### To do
Although the data below holds other lines too, output only those from the line with "சுவடி (625, 115)" up to and including the line with "wayfair (373, 432)", exactly as they appear.

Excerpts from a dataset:
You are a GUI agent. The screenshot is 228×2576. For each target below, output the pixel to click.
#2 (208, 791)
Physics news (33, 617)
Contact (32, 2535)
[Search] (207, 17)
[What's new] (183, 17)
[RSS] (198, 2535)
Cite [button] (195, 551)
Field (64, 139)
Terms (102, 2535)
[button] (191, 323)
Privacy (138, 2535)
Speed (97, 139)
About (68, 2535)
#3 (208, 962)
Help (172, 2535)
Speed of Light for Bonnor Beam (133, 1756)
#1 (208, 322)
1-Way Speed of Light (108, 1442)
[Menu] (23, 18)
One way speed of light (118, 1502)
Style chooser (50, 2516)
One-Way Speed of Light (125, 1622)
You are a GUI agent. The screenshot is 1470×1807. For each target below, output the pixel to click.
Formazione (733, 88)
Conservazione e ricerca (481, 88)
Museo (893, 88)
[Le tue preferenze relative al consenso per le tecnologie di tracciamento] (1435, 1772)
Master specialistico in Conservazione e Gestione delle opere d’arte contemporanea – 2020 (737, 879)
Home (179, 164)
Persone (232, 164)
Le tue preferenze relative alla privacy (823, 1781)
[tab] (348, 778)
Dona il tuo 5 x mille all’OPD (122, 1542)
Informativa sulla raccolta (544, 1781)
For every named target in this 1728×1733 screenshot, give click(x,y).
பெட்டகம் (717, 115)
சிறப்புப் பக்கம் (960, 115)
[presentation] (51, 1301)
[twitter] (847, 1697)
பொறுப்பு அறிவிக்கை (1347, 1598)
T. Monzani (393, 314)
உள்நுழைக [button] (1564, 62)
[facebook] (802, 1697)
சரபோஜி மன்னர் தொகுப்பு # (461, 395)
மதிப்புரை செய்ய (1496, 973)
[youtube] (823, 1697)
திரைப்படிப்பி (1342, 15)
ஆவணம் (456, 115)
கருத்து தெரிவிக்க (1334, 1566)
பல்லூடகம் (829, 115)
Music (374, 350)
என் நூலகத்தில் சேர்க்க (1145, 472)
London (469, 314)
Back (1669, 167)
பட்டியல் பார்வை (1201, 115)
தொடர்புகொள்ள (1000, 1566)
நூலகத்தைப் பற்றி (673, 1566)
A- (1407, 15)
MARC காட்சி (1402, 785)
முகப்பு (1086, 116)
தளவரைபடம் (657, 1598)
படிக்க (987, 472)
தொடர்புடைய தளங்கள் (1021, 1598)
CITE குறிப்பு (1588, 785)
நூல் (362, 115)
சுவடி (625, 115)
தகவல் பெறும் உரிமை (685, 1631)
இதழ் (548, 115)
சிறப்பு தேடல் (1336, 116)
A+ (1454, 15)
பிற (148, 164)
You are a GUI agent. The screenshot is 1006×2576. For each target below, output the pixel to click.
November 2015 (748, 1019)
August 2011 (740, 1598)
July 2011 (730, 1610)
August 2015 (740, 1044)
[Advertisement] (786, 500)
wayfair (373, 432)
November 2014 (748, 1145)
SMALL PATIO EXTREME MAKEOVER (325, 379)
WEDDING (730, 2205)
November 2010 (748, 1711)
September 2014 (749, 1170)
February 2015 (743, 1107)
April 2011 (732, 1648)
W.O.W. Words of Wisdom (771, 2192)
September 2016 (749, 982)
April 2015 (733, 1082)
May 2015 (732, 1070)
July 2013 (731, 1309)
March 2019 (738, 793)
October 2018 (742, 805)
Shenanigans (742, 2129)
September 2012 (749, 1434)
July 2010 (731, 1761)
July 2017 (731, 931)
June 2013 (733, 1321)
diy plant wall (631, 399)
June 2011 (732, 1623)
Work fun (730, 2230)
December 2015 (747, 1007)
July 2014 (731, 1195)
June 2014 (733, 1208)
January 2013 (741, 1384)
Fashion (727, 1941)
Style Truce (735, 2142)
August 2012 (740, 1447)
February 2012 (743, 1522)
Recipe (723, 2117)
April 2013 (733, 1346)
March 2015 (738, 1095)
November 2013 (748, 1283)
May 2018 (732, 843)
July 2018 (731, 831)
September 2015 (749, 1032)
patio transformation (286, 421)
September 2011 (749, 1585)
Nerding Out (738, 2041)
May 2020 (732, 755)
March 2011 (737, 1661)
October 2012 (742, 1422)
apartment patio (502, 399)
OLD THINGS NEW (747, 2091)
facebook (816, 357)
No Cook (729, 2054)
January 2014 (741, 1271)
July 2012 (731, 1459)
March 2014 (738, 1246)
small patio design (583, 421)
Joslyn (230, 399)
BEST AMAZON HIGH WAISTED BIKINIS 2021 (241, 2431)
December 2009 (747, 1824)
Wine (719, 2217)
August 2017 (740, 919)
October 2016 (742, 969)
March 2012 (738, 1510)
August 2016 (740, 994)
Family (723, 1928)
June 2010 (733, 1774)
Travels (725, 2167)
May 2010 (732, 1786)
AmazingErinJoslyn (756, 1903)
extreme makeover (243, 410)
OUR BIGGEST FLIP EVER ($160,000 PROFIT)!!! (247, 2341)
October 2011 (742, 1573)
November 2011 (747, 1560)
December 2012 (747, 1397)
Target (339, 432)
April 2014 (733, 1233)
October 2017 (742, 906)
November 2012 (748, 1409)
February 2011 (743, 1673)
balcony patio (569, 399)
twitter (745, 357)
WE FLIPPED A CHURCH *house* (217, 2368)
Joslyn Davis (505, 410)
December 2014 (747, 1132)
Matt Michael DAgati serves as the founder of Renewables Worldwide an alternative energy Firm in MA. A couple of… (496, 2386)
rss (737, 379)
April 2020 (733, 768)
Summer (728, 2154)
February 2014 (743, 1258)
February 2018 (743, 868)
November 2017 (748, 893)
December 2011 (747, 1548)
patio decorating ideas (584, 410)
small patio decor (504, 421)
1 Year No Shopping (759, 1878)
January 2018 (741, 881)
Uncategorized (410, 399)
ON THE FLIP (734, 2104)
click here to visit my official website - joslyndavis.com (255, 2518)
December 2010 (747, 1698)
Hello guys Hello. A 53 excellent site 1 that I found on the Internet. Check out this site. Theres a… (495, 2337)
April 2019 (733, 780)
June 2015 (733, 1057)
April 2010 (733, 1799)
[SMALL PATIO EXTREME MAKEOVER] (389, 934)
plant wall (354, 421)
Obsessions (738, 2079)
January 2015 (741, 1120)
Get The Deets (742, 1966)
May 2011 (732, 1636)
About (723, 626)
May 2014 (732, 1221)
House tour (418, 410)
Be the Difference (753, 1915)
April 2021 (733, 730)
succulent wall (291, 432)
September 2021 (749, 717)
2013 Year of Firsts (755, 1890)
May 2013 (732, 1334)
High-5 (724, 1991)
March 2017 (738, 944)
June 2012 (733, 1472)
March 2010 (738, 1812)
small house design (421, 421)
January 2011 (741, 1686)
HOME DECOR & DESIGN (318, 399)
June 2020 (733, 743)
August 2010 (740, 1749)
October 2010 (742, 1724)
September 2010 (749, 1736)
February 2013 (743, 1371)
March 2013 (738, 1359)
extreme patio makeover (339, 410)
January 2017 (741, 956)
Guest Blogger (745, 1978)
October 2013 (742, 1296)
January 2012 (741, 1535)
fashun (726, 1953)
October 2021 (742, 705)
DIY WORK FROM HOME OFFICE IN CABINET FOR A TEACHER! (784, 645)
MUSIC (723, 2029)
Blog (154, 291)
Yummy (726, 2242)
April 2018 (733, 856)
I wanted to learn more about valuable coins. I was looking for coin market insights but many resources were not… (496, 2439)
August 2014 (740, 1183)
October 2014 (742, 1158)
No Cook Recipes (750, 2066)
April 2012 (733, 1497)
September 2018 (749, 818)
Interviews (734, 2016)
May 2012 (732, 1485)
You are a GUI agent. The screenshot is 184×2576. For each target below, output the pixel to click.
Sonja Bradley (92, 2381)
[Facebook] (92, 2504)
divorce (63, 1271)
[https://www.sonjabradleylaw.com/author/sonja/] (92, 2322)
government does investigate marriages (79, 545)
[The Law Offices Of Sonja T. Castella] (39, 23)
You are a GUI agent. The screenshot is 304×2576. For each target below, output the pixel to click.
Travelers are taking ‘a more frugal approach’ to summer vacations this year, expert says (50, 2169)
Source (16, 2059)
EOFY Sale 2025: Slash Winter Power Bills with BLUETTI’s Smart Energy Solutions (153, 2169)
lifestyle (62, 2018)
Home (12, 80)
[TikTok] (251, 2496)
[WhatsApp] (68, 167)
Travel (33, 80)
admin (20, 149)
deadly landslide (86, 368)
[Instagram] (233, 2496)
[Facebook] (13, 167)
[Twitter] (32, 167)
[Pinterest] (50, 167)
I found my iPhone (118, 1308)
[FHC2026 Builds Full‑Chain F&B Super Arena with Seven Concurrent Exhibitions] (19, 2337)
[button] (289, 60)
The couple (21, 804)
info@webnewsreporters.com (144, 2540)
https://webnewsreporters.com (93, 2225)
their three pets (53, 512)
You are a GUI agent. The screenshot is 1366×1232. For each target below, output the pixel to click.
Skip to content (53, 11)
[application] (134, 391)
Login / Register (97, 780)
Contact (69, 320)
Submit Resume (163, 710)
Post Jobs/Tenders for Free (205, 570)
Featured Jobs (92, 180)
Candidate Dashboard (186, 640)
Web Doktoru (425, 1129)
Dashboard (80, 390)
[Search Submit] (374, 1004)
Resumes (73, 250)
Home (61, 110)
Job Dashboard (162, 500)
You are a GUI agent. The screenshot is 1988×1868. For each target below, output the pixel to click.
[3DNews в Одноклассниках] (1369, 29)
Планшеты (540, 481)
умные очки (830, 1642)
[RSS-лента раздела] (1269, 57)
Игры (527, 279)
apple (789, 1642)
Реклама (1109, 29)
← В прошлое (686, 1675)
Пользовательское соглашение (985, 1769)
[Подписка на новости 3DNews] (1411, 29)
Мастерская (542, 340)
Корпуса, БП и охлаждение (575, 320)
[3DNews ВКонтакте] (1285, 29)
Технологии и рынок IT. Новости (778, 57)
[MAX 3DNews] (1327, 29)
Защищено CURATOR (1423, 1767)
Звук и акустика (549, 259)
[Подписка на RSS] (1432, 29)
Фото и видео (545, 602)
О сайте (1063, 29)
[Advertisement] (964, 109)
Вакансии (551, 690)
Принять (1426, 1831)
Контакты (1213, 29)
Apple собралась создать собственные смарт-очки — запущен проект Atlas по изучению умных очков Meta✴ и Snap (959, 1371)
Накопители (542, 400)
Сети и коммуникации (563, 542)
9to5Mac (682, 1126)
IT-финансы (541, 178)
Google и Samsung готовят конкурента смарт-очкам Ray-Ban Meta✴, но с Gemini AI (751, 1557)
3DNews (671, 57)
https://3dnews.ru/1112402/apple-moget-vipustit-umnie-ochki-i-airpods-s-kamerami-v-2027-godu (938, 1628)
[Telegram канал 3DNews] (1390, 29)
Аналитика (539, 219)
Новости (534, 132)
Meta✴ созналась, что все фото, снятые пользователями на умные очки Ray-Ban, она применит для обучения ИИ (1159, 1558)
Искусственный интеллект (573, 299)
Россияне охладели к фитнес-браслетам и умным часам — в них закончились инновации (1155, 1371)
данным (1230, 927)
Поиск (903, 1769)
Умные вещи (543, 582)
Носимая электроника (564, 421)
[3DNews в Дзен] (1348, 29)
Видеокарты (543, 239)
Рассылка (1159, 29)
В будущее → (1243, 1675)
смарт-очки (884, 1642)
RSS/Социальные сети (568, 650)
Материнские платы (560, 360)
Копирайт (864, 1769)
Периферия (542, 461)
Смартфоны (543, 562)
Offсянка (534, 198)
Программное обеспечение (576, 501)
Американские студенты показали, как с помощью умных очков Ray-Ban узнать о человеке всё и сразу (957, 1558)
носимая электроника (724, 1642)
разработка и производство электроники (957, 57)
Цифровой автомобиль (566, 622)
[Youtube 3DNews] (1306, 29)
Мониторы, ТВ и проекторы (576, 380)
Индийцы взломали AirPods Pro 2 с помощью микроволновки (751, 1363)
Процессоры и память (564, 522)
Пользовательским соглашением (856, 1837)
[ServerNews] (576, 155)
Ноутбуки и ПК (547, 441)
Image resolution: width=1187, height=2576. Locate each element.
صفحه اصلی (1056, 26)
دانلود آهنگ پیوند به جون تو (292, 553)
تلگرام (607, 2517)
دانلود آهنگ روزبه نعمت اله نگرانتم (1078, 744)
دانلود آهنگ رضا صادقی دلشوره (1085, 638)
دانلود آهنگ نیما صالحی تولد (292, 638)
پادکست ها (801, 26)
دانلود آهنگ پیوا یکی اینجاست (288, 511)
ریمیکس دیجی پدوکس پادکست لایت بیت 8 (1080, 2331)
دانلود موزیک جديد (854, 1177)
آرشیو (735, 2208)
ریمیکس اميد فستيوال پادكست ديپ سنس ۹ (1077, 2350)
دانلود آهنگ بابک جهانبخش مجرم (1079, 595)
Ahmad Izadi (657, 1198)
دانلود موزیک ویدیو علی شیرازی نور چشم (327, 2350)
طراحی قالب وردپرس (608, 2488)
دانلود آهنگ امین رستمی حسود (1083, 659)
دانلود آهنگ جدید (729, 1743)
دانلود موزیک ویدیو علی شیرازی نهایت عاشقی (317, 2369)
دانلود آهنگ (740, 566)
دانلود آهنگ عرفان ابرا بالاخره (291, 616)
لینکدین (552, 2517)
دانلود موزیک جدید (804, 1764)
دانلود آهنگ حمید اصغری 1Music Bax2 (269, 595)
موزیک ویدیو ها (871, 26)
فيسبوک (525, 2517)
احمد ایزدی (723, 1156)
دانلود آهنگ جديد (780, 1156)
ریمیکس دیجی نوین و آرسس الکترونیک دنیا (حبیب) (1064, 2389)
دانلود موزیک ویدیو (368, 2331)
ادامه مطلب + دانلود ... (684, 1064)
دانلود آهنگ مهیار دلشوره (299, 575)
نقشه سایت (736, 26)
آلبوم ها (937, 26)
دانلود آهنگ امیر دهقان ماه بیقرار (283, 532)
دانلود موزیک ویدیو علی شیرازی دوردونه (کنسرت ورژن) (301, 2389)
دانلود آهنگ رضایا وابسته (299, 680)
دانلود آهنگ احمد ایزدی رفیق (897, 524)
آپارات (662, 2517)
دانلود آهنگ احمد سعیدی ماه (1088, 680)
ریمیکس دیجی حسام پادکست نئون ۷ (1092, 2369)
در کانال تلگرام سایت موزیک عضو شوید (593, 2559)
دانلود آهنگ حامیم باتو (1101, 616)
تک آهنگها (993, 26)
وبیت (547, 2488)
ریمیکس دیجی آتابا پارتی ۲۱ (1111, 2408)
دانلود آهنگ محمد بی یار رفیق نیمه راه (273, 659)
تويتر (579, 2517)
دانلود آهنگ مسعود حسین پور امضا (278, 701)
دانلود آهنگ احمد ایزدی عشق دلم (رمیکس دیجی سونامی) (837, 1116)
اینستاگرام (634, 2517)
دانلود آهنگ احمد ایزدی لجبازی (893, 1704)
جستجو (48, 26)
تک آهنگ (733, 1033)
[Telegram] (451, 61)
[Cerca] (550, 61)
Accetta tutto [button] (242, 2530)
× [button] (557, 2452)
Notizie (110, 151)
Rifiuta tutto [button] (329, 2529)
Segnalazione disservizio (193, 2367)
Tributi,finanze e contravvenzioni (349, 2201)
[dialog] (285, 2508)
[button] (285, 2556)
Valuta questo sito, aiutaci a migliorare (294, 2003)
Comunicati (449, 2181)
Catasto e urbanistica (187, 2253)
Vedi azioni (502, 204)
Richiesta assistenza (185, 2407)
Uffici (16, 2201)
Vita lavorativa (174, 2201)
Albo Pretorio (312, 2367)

### Result for this exercise
சுவடி (625, 115)
தகவல் பெறும் உரிமை (685, 1631)
இதழ் (548, 115)
சிறப்பு தேடல் (1336, 116)
A+ (1454, 15)
பிற (148, 164)
You are a GUI agent. The screenshot is 1006×2576. For each target below, output the pixel to click.
November 2015 (748, 1019)
August 2011 (740, 1598)
July 2011 (730, 1610)
August 2015 (740, 1044)
[Advertisement] (786, 500)
wayfair (373, 432)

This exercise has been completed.